It would be quite incredible to see a super telephoto lens with macro features that has a focal length greater than 200mm. 800mm + macro would be unbelievable!


----------



## DJL329 (Dec 22, 2012)

callaesthetics said:


> anyone have an idea how much these lens would retail for?



The EF 400mm f/4 DO IS goes for $5900, so an EF 400mm f/4 DO IS Macro (or "Mark II") would probably be _at least_ $7,000.

It will be very interesting to see if Canon can create DO lenses that come close to the sharpness of their current "Mark II" super-telephoto lenses. If so, I'll be all over that 600mm one! ;D


----------



## Renegade Runner (Dec 22, 2012)

The words Canon Supertelephoto DO lenses in the same sentence does not equal cheap. Throw in Macro feature and you have a recipe for high prices. Definitely over $7000.

Why can't Canon make an affordable supertelephoto lens? I am sure they could get more people buying their products if they did this. It's fine to make the expensive one for people with deep pockets and for those who demand the best. But what about the rest of us?


----------



## lol (Dec 22, 2012)

While I never tried the 400DO, I used to have a 70-300DO which had it's share of, let's call it "character"! Have they got better in their design and usage of DO elements?



Renegade Runner said:


> Why can't Canon make an affordable supertelephoto lens?



The biggest problem is big glass will generally mean big money. SLR AF lenses will be generally limited to f/5.6 (stretched to f/6.3 on 3rd party lenses) to maintain AF ability. As the focal length goes up, the physical aperture size goes up. With photographic lenses, it seems going much above 100mm aperture starts getting rather expensive. The Sigma 120-300 f/2.8 is probably the most affordable lens in that class, as anything above it starts to get really expensive quick.

For a glimmer of hope, I guess we could look at the world of astronomical telescopes. Skywatcher do a StarTravel 120, which as its name implies has an aperture of 120mm. The configuration of this particular scope is 600mm focal length at f/5. It's around £250, which is in the ball park of, say the EF 85mm f/1.8. Why is it so cheap for the size? There's only two optical elements in it, forming an achromatic doublet. In short, it isn't well corrected for colour aberration, and only really designed to work at one focus distance: infinity. You need to do a lot to it to get up to the quality expected of even cheap photographic lenses, and the costs will add up quickly.

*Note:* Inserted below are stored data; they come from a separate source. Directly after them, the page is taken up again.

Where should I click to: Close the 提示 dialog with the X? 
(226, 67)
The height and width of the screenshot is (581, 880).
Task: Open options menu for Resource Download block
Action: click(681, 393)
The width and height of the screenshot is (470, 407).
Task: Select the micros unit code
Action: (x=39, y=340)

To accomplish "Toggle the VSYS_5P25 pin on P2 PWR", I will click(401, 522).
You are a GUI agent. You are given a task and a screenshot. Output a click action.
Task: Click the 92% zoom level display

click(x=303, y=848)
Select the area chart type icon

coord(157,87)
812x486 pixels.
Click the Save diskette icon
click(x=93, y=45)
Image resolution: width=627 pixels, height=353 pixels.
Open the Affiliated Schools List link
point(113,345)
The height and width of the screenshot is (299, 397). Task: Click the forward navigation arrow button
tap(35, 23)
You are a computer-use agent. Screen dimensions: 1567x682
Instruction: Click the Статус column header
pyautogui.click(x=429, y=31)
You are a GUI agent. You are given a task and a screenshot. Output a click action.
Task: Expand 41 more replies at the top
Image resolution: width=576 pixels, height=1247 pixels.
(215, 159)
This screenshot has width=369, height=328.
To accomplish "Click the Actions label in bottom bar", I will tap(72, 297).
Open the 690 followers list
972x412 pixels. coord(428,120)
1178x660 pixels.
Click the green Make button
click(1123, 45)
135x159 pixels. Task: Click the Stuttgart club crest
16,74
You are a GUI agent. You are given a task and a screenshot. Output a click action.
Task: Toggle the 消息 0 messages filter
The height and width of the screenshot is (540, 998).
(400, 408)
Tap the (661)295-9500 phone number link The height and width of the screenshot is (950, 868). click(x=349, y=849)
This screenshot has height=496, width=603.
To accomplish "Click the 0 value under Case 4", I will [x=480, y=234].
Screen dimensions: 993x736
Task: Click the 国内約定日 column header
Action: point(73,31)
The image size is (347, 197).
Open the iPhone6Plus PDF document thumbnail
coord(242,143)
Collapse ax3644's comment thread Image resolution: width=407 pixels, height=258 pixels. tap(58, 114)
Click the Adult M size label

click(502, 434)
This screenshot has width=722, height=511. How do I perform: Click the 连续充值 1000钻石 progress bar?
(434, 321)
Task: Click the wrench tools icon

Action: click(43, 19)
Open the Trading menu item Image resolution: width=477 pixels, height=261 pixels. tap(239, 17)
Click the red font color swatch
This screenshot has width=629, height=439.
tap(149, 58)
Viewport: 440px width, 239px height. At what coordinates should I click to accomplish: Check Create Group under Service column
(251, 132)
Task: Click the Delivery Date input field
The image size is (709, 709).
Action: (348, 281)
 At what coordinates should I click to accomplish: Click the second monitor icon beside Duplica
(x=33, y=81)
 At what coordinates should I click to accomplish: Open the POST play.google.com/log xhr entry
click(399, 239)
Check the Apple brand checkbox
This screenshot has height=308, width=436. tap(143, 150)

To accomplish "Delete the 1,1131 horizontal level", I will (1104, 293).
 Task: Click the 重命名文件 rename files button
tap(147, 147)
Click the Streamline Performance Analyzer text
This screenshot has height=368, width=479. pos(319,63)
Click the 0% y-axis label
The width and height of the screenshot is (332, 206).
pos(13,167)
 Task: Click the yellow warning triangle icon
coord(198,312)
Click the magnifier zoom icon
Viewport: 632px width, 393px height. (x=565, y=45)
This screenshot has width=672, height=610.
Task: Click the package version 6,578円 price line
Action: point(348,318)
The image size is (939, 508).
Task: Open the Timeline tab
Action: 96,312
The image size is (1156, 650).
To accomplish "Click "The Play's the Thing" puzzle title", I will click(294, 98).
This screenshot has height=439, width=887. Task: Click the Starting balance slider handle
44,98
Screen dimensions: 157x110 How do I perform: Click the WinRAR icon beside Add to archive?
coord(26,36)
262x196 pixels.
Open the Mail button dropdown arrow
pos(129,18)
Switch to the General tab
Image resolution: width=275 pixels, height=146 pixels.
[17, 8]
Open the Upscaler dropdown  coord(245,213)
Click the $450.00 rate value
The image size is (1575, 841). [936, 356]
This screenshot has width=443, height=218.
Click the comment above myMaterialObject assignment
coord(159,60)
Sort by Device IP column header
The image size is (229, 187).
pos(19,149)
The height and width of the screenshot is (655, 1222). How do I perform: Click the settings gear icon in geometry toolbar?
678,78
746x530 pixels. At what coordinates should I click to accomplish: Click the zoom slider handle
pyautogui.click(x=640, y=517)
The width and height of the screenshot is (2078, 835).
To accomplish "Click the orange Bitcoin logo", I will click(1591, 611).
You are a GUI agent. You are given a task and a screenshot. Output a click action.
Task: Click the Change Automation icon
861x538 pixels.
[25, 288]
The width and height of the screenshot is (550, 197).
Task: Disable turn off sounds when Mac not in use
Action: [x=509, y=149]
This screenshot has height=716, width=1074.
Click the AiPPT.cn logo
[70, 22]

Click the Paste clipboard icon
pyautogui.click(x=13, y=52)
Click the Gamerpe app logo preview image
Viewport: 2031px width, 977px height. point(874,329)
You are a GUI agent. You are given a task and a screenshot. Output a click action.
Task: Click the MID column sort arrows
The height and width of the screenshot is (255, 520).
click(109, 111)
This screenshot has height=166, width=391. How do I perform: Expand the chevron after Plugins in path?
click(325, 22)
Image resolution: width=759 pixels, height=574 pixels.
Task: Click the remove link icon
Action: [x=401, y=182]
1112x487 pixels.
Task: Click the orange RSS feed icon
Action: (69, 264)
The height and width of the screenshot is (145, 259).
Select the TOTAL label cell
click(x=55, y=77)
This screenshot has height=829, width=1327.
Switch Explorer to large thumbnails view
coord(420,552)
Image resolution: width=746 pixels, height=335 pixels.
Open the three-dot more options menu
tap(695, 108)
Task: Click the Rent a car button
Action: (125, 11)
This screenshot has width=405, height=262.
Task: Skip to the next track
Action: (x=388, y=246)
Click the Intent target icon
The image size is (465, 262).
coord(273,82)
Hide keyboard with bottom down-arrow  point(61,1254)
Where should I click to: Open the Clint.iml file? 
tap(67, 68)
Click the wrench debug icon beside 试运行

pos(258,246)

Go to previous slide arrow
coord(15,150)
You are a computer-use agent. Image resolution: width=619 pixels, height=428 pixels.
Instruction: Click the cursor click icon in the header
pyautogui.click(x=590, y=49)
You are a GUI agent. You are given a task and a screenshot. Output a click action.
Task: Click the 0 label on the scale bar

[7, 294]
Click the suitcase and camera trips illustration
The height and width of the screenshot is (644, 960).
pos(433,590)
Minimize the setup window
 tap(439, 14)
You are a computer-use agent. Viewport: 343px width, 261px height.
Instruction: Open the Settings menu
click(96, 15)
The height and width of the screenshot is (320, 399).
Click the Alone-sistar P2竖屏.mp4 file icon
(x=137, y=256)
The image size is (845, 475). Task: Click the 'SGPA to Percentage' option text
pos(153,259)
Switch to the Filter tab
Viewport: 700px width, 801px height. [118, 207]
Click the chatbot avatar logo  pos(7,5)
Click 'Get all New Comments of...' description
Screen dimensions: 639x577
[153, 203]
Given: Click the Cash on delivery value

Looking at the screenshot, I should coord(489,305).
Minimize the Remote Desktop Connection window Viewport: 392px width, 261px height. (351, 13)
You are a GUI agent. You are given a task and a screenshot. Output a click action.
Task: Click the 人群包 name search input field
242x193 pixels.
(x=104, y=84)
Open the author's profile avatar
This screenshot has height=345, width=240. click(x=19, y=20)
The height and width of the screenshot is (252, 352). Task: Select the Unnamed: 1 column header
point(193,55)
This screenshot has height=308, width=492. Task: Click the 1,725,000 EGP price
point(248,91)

A budget supertele is possible I guess, but given that up to 500mm is already quite affordable, the market for a budget lens much longer than that rather niche.


----------



## BL (Dec 23, 2012)

Renegade Runner said:


> Why can't Canon make an affordable supertelephoto lens? I am sure they could get more people buying their products if they did this. It's fine to make the expensive one for people with deep pockets and for those who demand the best. But what about the rest of us?



300 f4 L?
400 L 5.6?
100-400L ?

i believe around the 1200-1500 USD range


----------